Конечно, со временем абсурдность этой политики нарастала – число однокурсников Путина и его сослуживцев по КГБ или питерской мэрии, кажется, уже превзошло число тех, кто нес вместе с Лениным известное бревно на субботнике. Теперь все повторяется с Медведевым – аналитики увлеченно изучают список его однокашников, многие из которых уже занимают немалые должности.

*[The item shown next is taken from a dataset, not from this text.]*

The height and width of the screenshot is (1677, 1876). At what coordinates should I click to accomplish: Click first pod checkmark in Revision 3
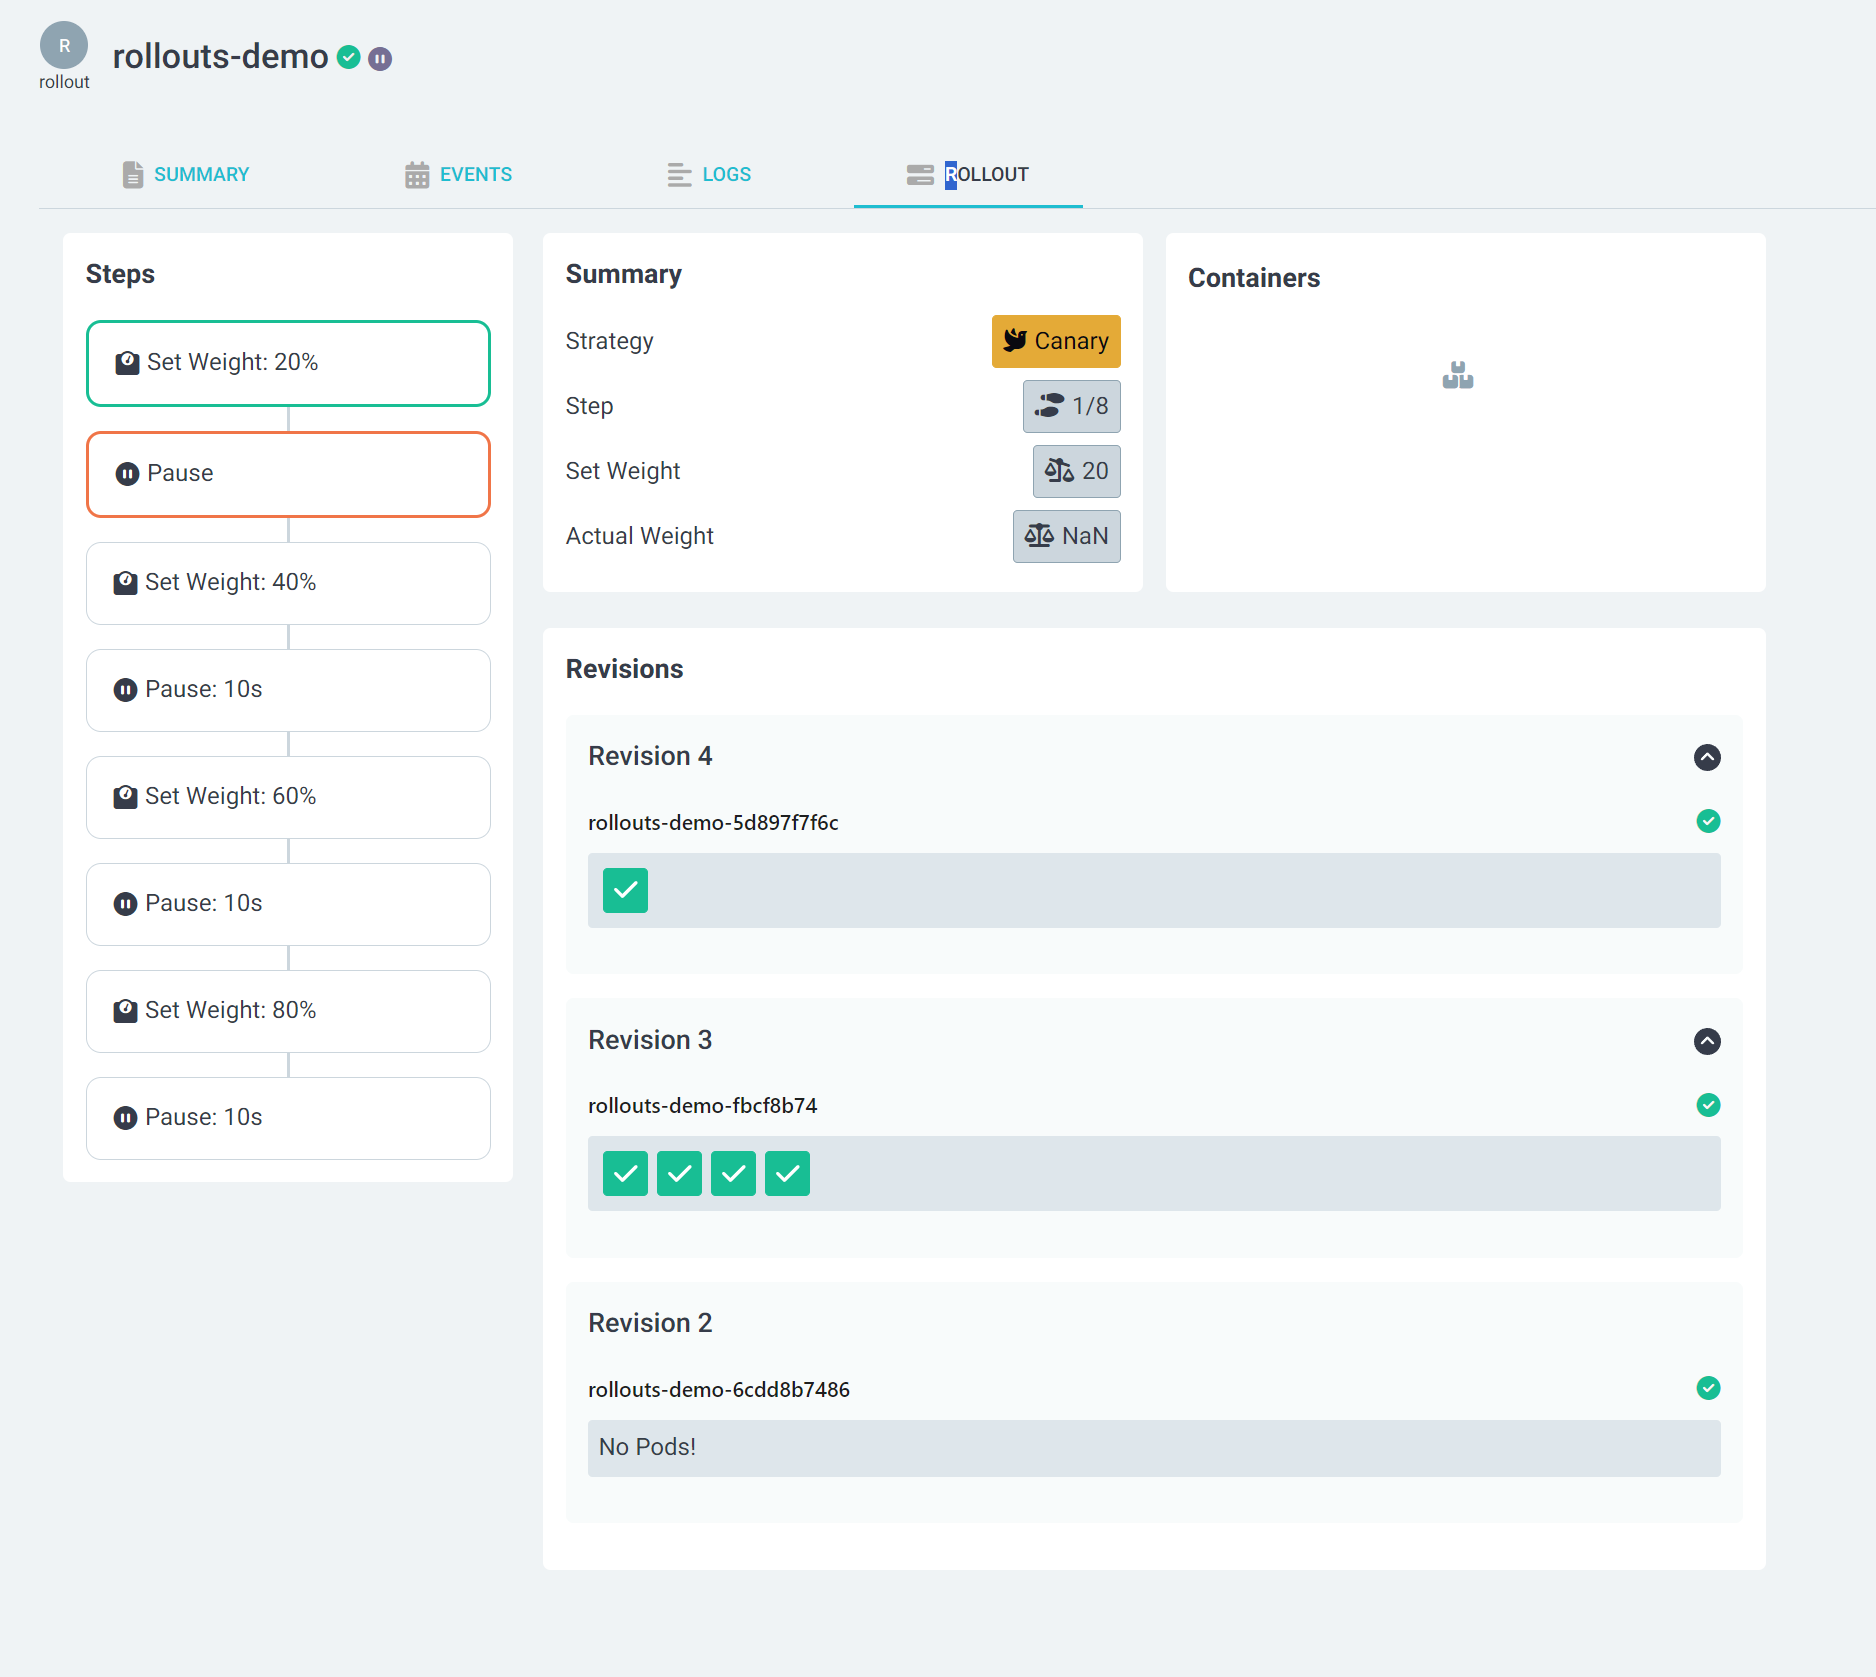[x=625, y=1174]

Не вызывает сомнений, что указанный принцип – это путь в «кадровый тупик». И признать это сегодня вынужден даже президент. Вопрос лишь в том, какой выход он из этого видит: возвращение к демократическим процедурам и публичной политике или формирование новой номенклатуры и списков «действующего резерва».
Защита от граждан
Об особенностях наших законов
О том, что права и свободы человека и гражданина определяют смысл, содержание и применение законов, а также деятельность власти, записано в 18-й статье Конституции РФ. Вот только содержание (а особенно – применение) многих российских законов оказывается совсем другим. В чем смысл конституционной нормы? В том, что законы должны быть написаны так, чтобы обеспечить гражданам возможности реализовать закрепленные в Конституции права – на мирные собрания, на свободу передвижения, на участие в управлении страной и так далее. И деятельность власти, согласно Конституции, должна быть направлена на это же.

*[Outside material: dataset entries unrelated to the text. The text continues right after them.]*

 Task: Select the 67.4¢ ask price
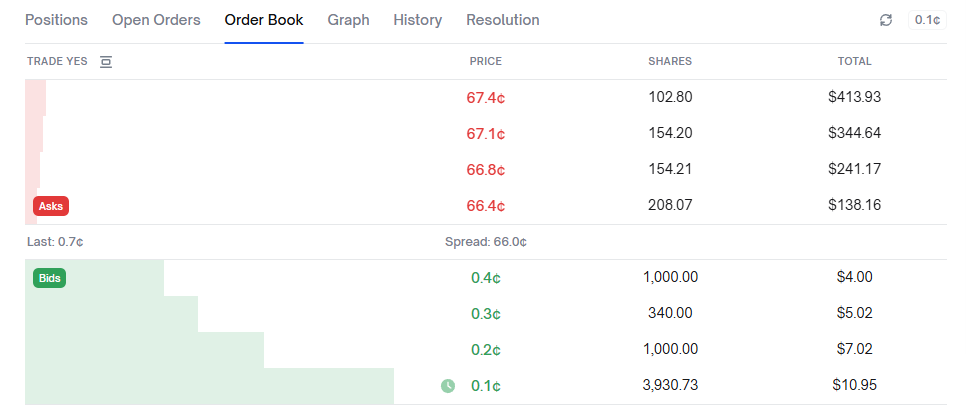(485, 98)

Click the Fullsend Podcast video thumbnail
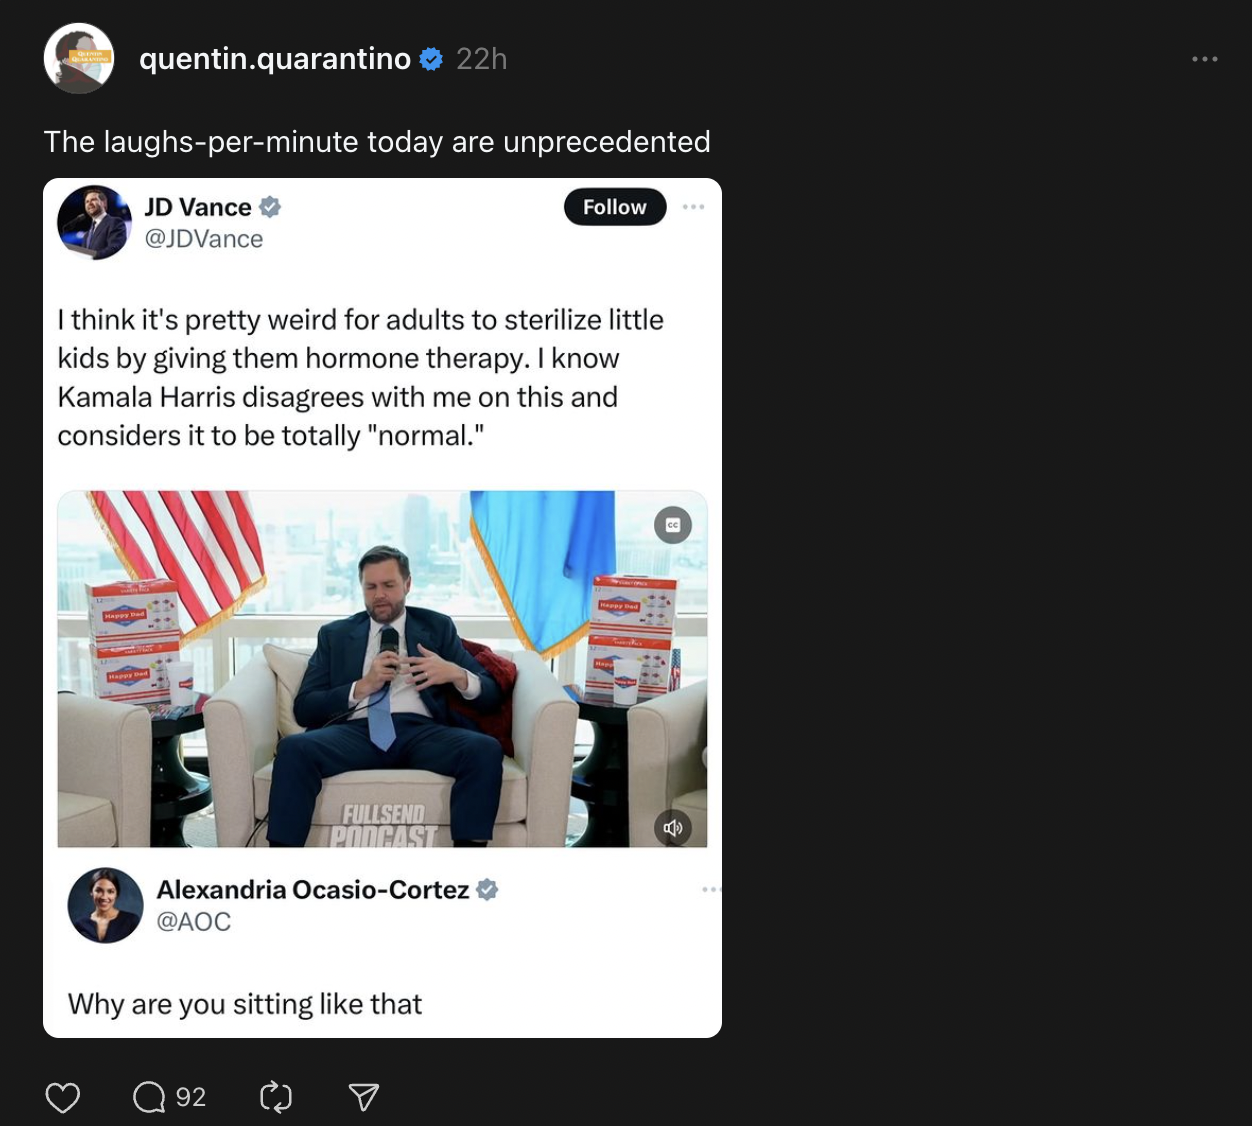tap(382, 669)
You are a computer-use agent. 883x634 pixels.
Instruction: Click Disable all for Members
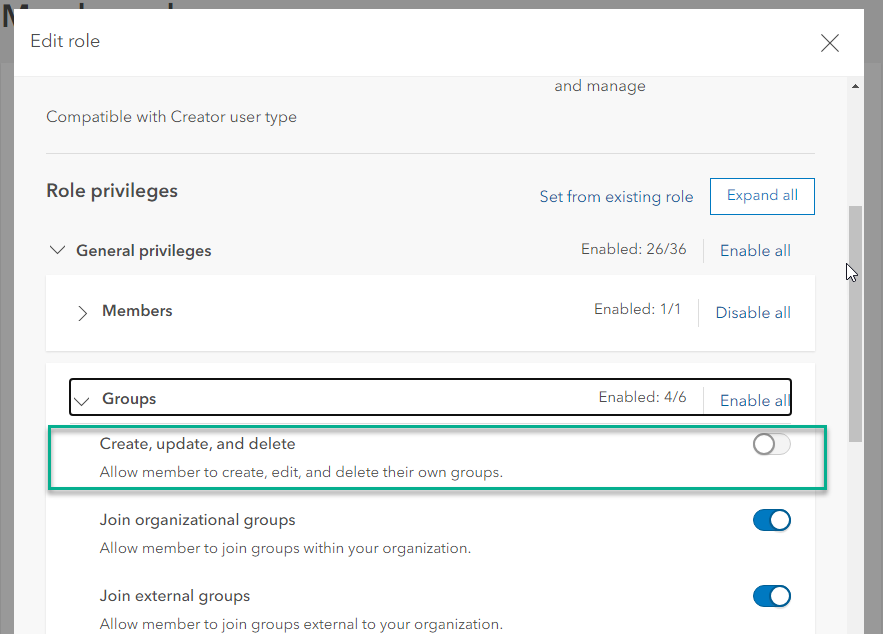pyautogui.click(x=753, y=313)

Это – в теории. А на практике все иначе: законы написаны так, чтобы власть могла свободно делать все, что она хочет, – а гражданин, желая реализовать свое право, должен был выполнить множество условий, сформулированных так, чтобы можно было «споткнуться» в любом месте. И знал при этом, что власть исходит из презумпции его недобросовестности: любое сомнение будет использовано против него…

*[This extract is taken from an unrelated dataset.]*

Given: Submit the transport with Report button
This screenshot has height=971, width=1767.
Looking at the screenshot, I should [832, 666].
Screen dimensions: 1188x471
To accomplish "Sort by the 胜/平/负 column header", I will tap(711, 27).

Вспомним практику «согласования» публичных акций: запрет на них может быть наложен почти под любым предлогом, а отстоять свои права в суде гражданам не удается, ибо сколь угодно абсурдное предложение властей об изменении места или времени проведения акции все равно считается «мотивированным». Казалось бы, надо поставить власть в жесткие рамки, указав в законе исчерпывающий перечень «мотивировок»? Но против этого выступает Конституционный суд, полагая, что такие ограничения неуместны. И тем самым фактически дает зеленый свет произволу.
Случайность? Вовсе нет: российские законодатели решали именно такую задачу. Европейское законодательство (а также правоприменительная и судебная практика) исходит из того, что «уведомительные» процедуры нужны лишь для того, чтобы власть создала для участников акции все возможности беспрепятственно выразить свое, пусть даже и неприятное для нее, мнение. А российский закон исходит из прямо противоположной посылки: облегчить власти запрет нежелательных акций…
Все то же самое с законом о въезде и выезде, который дает спецслужбам возможность «в интересах безопасности государства» запретить иностранцам въезд в Россию и не объяснять при этом, каким именно образом угрожает безопасности государства «нежелательная персона» (что не дает возможность оспорить запрет – нельзя опровергать непредставленные аргументы). И тот же КС (в определении по делу Морарь) не считает нужным предписать законодателям четко установить, в каких именно случаях можно запретить въезд, – чем, по сути, также закрепляет произвол.
Конечно, в законе нельзя предусмотреть все возможные случаи. Но, во-первых, к этому надо стремиться – чтобы у чиновника, решающего вопрос, который касается прав гражданина, было как можно меньше возможностей для произвола. А во-вторых, законодательство, как говорят юристы, формируется по «назревшим потребностям»: если что-то не предусмотрели сразу – потом, исходя из практики применения закона, надо вносить изменения, снижающие возможность произвола власти облегчающие гражданину защиту своих прав. Мы же наблюдаем противоположный процесс.
Например, избирательное законодательство усложняется с каждым годом, и сегодня в нем до запятой прописано, что должно быть в подписных листах, как оформлять агитационные материалы, как собирать средства на выборы и оплачивать расходы (вплоть до обязанности кандидатов оплачивать изготовление пяти подписных листов только по безналичному расчету и только через избирательный счет). При этом любая неточность трактуется не как случайная ошибка, а как правонарушение (а то и фальсификация) и жестоко наказывается снятием с «дистанции».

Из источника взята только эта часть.